Chapter 8 - If Only

Start from the beginning
                                    

"Dasar gila, kembalilah keruanganmu!" Pintaku, ia malah menunjukkan wajah konyolnya. "Kenapa kau menunjukkan wajah seperti itu?"

"Kau pasti sedang memikirkan Sea kan, aku penasaran semenarik apa wanita yang bisa membuat Seorang Ray Mark seperti ini" Kata Ansel.

"Ah bukan urusanmu, kembali lah bekerja. Jangan karnea aku temanmu kau bisa santai seperti ini. Bersikaplah selayaknya sekretaris!" Ansel malah terkekeh mendengarkan ucapanku, aku memutar kedua mataku malas.

"Baik pak, saya mengerti," kata Ansel dengan nada mengejek.
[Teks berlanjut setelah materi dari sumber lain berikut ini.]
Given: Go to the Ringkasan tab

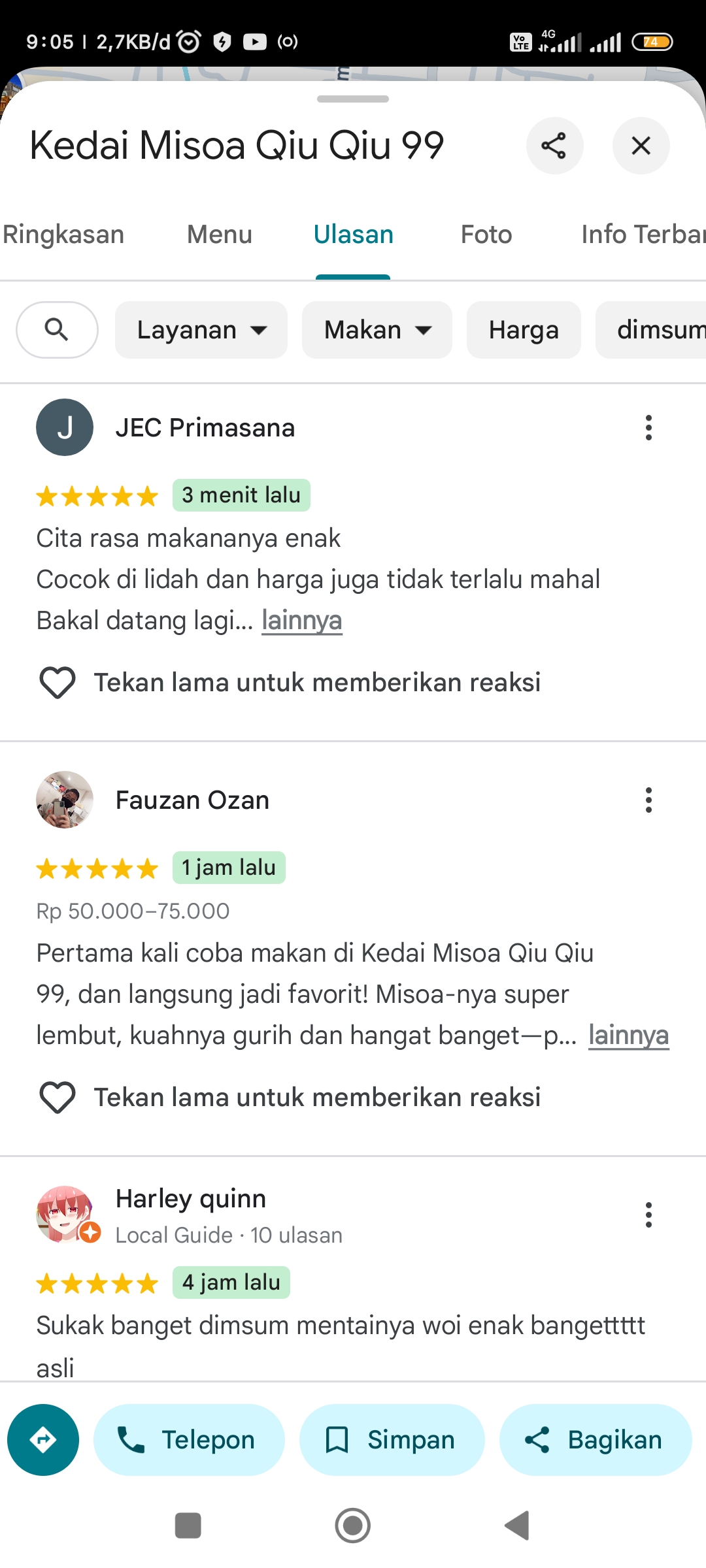Looking at the screenshot, I should 63,235.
Ia melangkah keluar dengan membawa berkas yang telah kutanda tangani, tapi sebelum keluar, di ambang pintu ia kembali berbalik dan mengatakan sesuatu yang tidak dapat kudengar, maksudku suaranya terlalu kecil.

"Apa yang kau katakan?" Tanyaku.

"Jangan lupakan Carissa, kau tahu kan ia sudah lama sekali menunggumu," Jawab Ansel. "Ia amat mencintaimu."
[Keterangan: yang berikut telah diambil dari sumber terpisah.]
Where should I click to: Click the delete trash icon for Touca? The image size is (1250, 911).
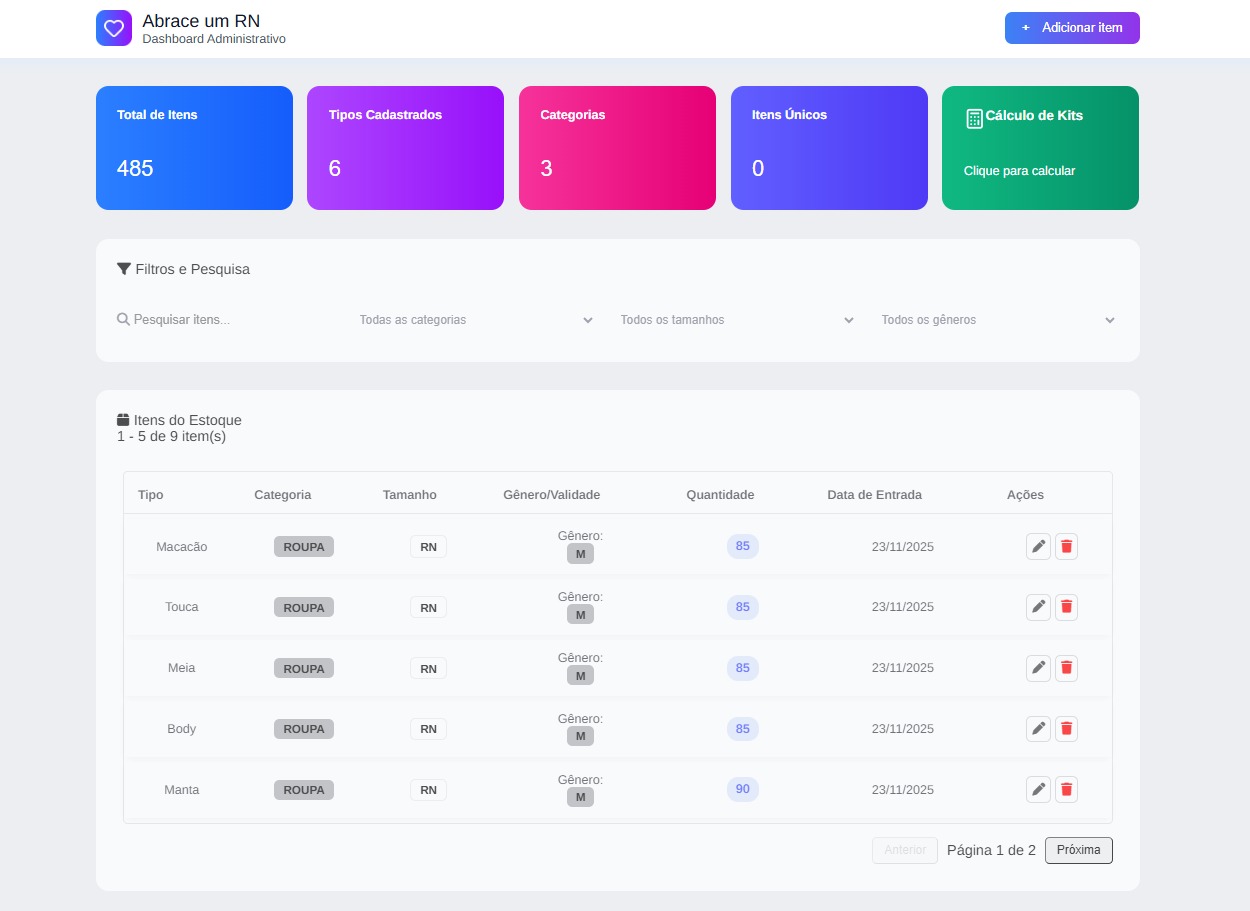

Tentang Carissa, aku tidak ingin banyak membahasnya. Aku tahu perihal ia yang mencintaiku dan benar sudah sangat lama, tapi aku sungguh-sungguh tidak mempunyai perasaan apapun padanya. Aku hanya menganggapnya sebagai saudari saja, tidak lebih dan tidak pernah ada cinta di antara kami.

"I know". Jawabku singkat, aku sangat ingin beristirahat sebelum menghadiri Meeting.

****

"Senang bekerja sama dengan Anda" ucap salah satu Klien, kami berjebat tangan dan dilanjuti dengan beberapa Klien lainnya. Hari sudah menjelang malam, dan kurang lebih Satu jam kami mengadakan meeting. Sebenarnya aku belum semahir Ayahku dalam menjalankan Bisnis Investasi ini, tapi aku harus benar-benar belajar mulai sekarang.
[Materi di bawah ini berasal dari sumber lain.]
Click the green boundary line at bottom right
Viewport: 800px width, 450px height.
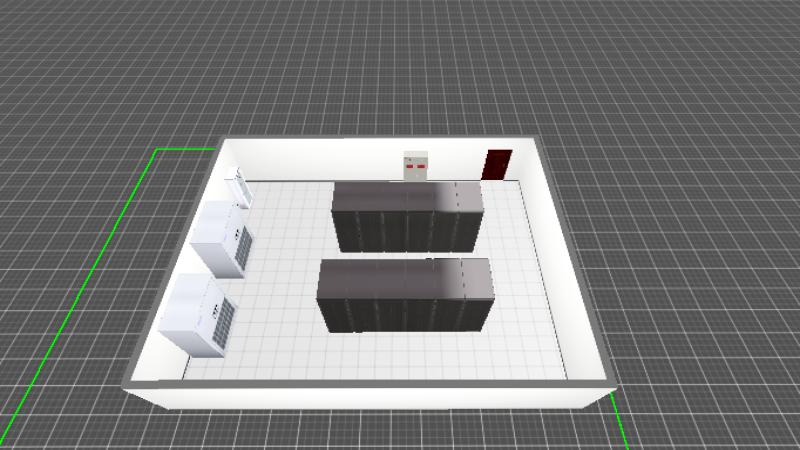(x=620, y=420)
"Terima kasih atas kerja samanya," kataku tersenyum.

"Kau tidak kalah hebat dari Ayahmu, caramu mengatur strategi pemasaran sama persis dengan Ayahmu."

"Tidak, Ayah saya jauh lebih hebat. Tapi saya sangat berterima kasih atas pujian Anda" kataku sedikit malu.

"Baiklah, semoga Project ini bisa mendatangkan keuntungan besar bagi kita semua" tuturnya. Aku hanya mengangguk mengiyakan, dalam hati semoga saja aku berhasil dalam Project ini dan membanggakan orang tuaku.

"Kalau begitu kami pamit"

"Mari saya antar" Para Klien hanya mengangguk, kami semua keluar dari ruang meeting lalu berjalan menuju lobby. Setelah mereka menuju Mobil masing-masing tak lupa saling memberi salam sebelum mereka pergi. Lalu aku masuk menuju ruang kerjaku, sangat melelahkan aku butuh istirahat sekarang. Sepertinya lagi-lagi aku harus tidur di kantor, Ansel yang ku suruh untuk mengambil Pil yang tertinggal di rumah sampai saat ini belum kembali.

"Apa meeting-nya sudah selesai?" Suara itu membuatku terkejut, dengan keadaan ruang kerjaku yang gelap dan suara wanita yang tidak asing itu, Carissa. Untuk apa ia di sini, dan kapan ia sampai,? ya aku tahu ini pasti rencana Ansel.

"Kau membuatku terkejut." Ujarku santai, Carissa melangkah maju mendekatiku. Tepat di hadapanku ia menatapku dalam, tangannya meraih dasi yang kupakai lalu melepaskannya.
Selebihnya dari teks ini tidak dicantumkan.